* Assigned task
Beginning with the line that contains "You are a GUI", repeat each line exactly through the end of the listing below. Pictures stay out.

[Opening Entries provided section]

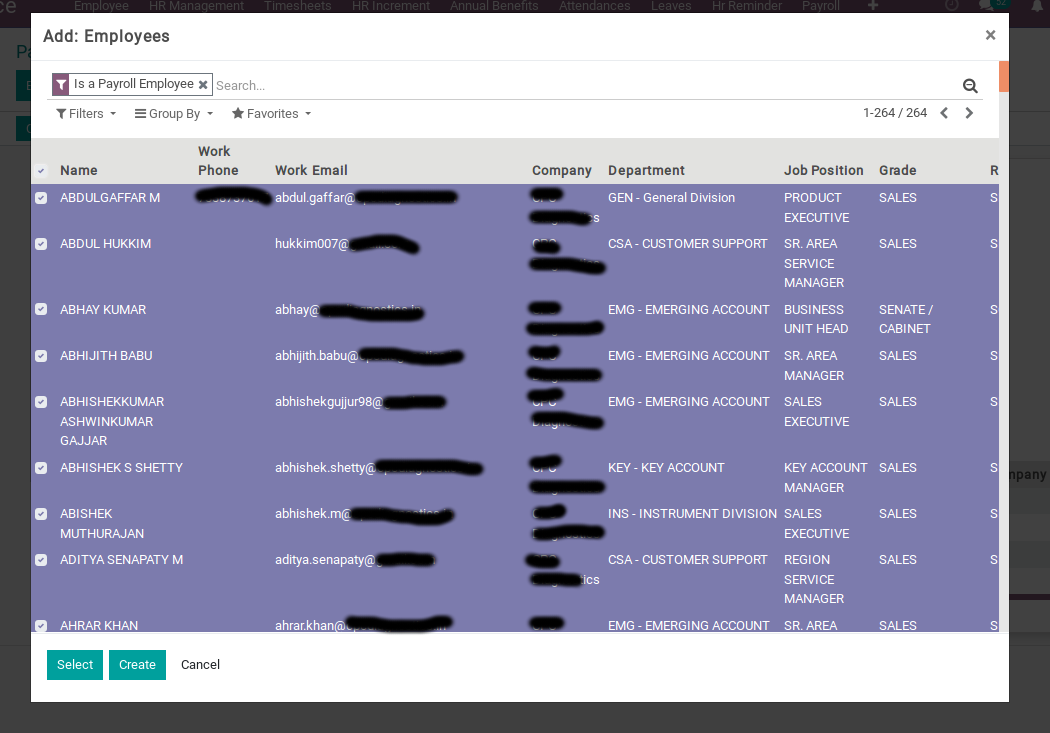Image resolution: width=1050 pixels, height=733 pixels.
Task: Open the Favorites dropdown
Action: coord(271,114)
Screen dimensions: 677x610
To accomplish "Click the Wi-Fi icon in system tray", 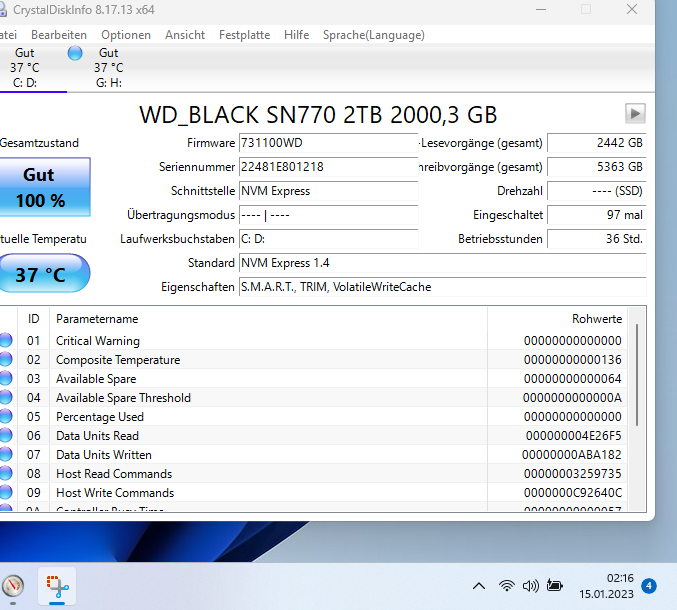I will point(506,586).
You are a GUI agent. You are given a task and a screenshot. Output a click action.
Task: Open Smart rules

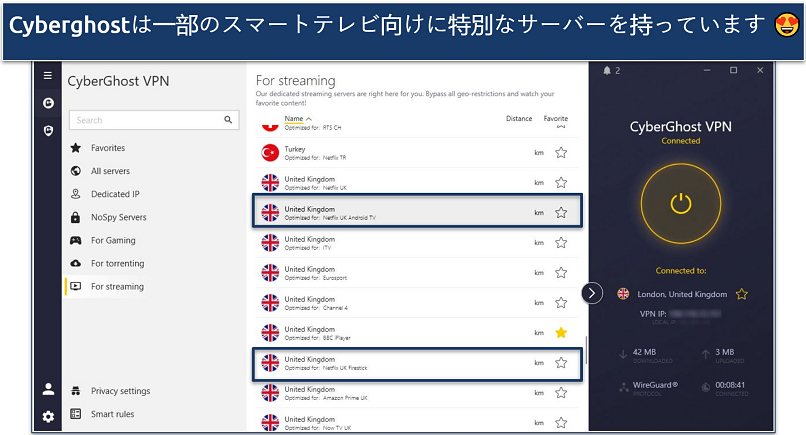tap(112, 414)
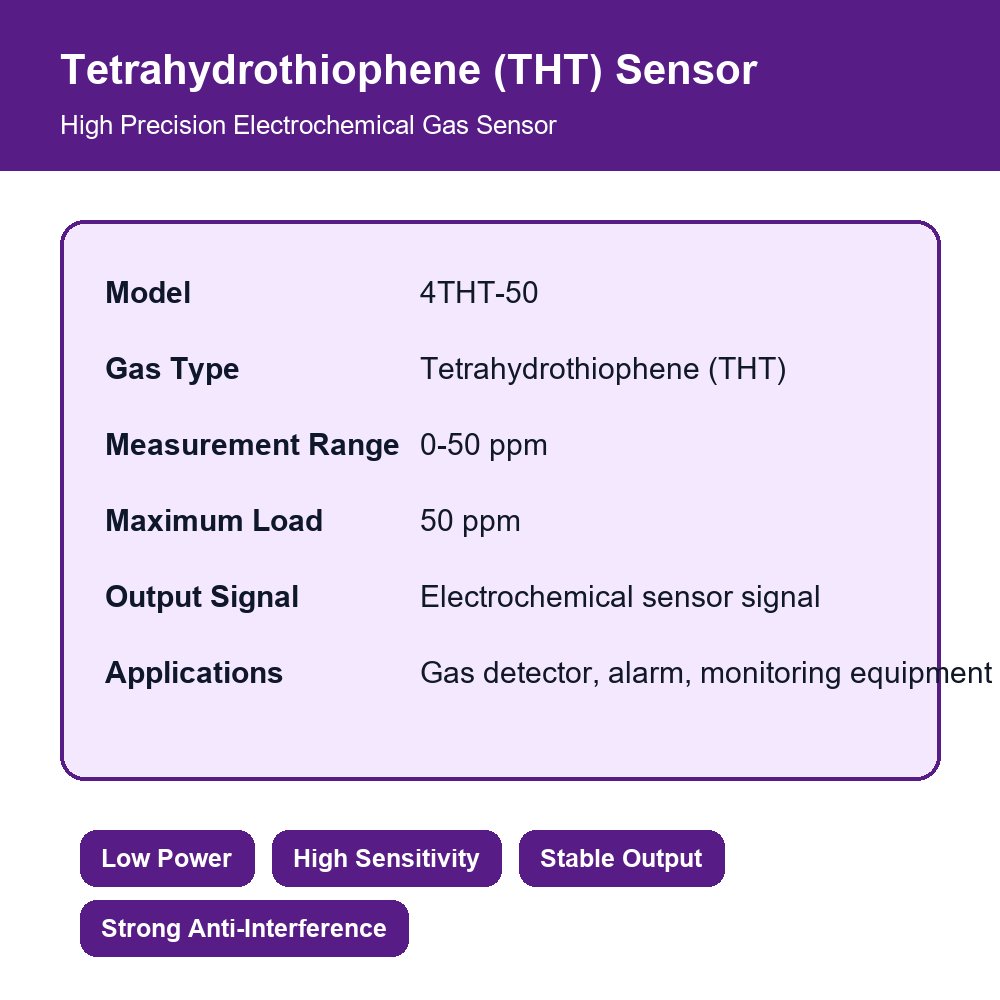Click the Measurement Range label

(x=252, y=445)
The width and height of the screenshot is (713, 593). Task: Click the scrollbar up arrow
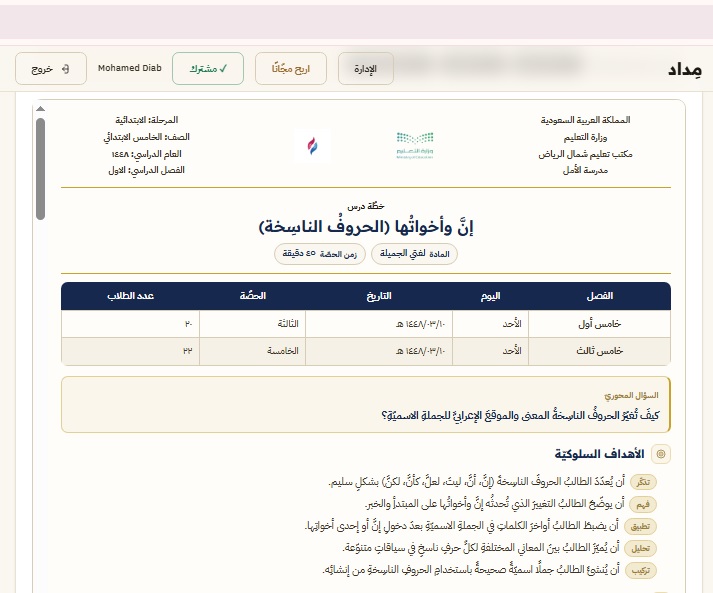click(40, 109)
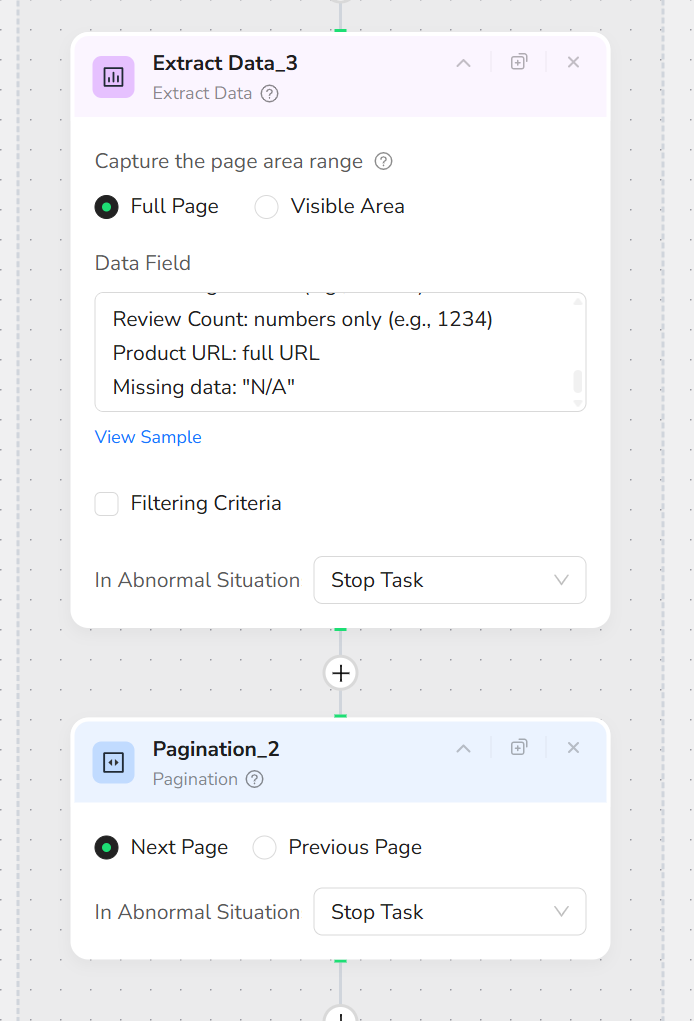This screenshot has height=1021, width=694.
Task: Collapse the Pagination_2 card
Action: pos(463,748)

[Closing Entries provided section]

* Answer section
You are a GUI agent. You are given a task and a screenshot. Output a click action.
Task: Open Smart rules

tap(112, 414)
Click the Measurement Range label

(x=252, y=445)
The width and height of the screenshot is (713, 593). Task: Click the scrollbar up arrow
click(40, 109)
This screenshot has height=1021, width=694.
Task: Collapse the Pagination_2 card
Action: pos(463,748)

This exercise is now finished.